[Aim of the task] Your job is to return every line in the data holding the string "arrow".

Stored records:
---
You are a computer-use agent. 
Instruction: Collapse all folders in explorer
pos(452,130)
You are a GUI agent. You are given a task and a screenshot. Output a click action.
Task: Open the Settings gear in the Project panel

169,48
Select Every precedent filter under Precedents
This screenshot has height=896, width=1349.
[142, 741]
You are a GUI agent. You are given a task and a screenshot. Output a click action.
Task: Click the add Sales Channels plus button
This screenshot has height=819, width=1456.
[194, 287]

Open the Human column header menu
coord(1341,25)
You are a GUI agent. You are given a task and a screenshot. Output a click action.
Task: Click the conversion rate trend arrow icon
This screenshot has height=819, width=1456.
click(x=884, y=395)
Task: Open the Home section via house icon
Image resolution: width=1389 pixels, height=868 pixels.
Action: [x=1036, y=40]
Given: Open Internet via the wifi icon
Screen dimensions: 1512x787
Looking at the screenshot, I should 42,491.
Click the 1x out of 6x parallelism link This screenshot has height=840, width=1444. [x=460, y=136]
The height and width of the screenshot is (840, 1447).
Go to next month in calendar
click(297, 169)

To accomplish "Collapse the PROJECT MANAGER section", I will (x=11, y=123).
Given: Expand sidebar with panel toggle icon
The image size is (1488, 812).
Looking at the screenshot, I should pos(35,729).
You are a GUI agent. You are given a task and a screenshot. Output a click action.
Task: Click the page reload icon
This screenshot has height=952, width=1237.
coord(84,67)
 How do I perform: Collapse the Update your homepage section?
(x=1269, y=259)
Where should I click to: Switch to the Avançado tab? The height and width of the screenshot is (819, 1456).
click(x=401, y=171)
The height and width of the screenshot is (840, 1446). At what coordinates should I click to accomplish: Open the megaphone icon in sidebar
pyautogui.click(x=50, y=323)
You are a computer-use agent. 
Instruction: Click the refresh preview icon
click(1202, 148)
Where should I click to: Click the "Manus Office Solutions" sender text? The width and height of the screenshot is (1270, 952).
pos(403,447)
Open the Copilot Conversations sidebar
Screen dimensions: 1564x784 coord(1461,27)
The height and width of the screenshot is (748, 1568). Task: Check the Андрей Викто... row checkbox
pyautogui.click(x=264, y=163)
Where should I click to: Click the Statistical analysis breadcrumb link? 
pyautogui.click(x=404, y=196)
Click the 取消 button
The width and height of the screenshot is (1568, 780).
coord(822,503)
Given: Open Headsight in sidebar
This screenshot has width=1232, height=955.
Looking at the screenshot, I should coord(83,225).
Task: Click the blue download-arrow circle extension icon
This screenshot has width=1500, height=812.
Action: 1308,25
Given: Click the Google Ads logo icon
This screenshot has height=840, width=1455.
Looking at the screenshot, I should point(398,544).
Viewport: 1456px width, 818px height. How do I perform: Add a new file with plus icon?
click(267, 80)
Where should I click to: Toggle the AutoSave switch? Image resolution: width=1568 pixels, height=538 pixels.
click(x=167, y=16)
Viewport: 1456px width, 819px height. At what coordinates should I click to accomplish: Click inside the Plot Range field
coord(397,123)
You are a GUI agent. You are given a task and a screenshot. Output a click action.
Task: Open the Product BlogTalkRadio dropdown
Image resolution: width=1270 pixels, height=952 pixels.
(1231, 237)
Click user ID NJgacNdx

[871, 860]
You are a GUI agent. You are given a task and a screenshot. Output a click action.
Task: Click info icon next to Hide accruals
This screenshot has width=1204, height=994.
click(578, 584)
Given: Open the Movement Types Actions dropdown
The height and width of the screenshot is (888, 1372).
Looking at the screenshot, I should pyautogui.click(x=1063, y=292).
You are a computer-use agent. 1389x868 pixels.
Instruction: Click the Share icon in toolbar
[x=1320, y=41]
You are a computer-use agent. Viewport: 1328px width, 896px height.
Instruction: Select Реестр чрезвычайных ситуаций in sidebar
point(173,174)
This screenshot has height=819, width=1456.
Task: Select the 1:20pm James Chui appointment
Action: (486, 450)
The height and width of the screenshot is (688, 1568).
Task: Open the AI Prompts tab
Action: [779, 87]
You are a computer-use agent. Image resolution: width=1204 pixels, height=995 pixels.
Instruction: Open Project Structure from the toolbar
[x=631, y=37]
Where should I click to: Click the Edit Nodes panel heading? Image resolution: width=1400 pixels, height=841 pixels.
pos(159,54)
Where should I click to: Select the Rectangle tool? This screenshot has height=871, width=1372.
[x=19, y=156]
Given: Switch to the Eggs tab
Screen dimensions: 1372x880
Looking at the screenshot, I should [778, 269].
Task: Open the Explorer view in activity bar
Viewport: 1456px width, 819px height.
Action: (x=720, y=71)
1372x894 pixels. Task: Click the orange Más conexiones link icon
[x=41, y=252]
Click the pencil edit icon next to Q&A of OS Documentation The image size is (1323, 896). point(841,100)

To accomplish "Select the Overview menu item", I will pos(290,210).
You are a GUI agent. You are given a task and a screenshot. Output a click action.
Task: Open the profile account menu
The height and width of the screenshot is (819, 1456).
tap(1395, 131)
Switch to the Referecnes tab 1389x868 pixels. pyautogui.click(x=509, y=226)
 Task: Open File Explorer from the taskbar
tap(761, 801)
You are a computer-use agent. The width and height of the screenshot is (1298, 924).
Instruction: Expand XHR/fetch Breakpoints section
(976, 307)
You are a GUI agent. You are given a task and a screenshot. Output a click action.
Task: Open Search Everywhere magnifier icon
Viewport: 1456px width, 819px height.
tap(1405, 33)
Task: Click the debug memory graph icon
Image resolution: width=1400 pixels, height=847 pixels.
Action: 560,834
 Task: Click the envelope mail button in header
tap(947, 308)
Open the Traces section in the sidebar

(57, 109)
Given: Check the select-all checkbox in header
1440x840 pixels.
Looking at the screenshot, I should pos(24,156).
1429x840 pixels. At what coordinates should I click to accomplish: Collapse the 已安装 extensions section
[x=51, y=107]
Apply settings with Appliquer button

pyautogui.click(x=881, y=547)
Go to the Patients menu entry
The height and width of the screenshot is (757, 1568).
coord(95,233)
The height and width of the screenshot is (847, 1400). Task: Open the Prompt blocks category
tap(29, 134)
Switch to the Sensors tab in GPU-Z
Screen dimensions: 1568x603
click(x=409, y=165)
---
[Written response]
Task: Click the conversion rate trend arrow icon
Task: Click the blue download-arrow circle extension icon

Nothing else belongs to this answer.